As a seven-year-old, Lee played with her older brothers on the concrete before hiding in the bushes whenever a car drove past because "the community said girls don't play football".
The first wave of female footballers rolled onto the field wearing sticky-tape numbers, bicycle pants and T-shirts, with barely anyone watching on.
Thirty years on, fans will pack Ikon Park to the brim on Sunday to roar on North Melbourne and the Brisbane Lions in the eighth AFLW grand final.
"I've been on this journey for almost 32 years. Footy was in my DNA first and foremost," Lee told AAP.
"For a long time, we had to fight for our place. We had to fight for our voice and our opportunity to play.
"I could see what this game was giving to women, we're talking 1991 - a sense of belonging, sense of oneself."
The first woman to be inducted into the Australian Football Hall of Fame, Lee helped lay the foundations for the women's elite football league.
Working at the Melbourne Football Club, and later at the Western Bulldogs, she organised an exhibition series between the two clubs, with teams made up of female footballers from around the nation.
"That was really the catalyst of the AFLW, because we were able to show the decision-makers how these women could play," Lee said.
"It has been a long journey but I didn't want anyone else to feel like that little seven-year-old hiding in the bushes."
Recently retired AFLW legend Erin Phillips was another trailblazer, but the former Adelaide and Port Adelaide captain almost missed the boat.
At 30 going on 31, she was a basketball star playing for the Dallas Wings in the WNBA and fresh from a Rio 2016 Olympic campaign with the Opals when the fledgling women's league was announced.
"The thought of playing football as an athlete never crossed my mind until the whispers started that there could potentially be league," Phillips told AAP.
"I grew up loving the game and played as a young junior, right up until the age of 13.
"We weren't allowed to continue on playing with the boys, so we had to find another sport.
"It's incredible just how life worked out. You never thought you'd get an opportunity, but here I am."
With 61 top-level games under her belt, Phillips left the sport in November as the league's most-decorated athlete, her honours including three premierships, two league best and fairests, three All-Australians and two grand final best-on-ground nods.
Part of the Johnnie Walker's 'Keep Walking Boldly' campaign to celebrate the giant strides taken by women's sport, Lee is among 20 football pioneers who gifted a pair of their old boots to AFLW players - including Phillips.
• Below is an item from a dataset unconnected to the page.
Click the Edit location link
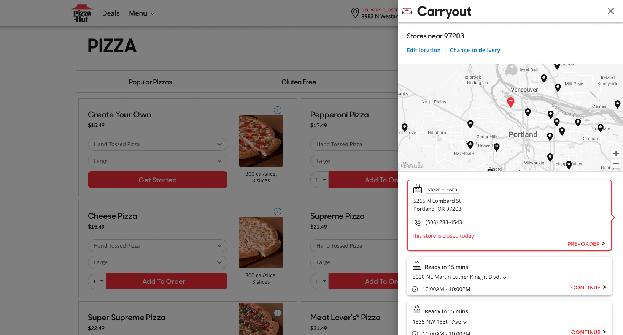This screenshot has height=335, width=623. tap(423, 50)
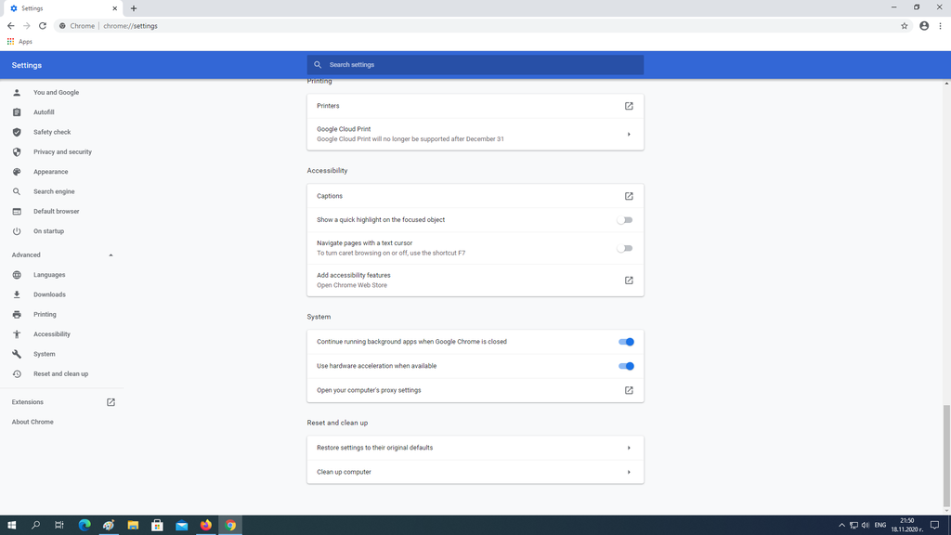Viewport: 951px width, 535px height.
Task: Click the Safety check shield icon
Action: pyautogui.click(x=17, y=132)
It is hoped each pair of boots will be passed on again as a symbol to keep moving the game forward.
"It gives me goosebumps to think about how many people's lives we've impacted or inspired," Phillips said.
"Just knowing that for those young girls, there is a pathway, there's a competition for them.
"Leaving a legacy and being able to influence the next generation is something I'm really trying to do.
"Hopefully, I can continue until I'm well past being a player."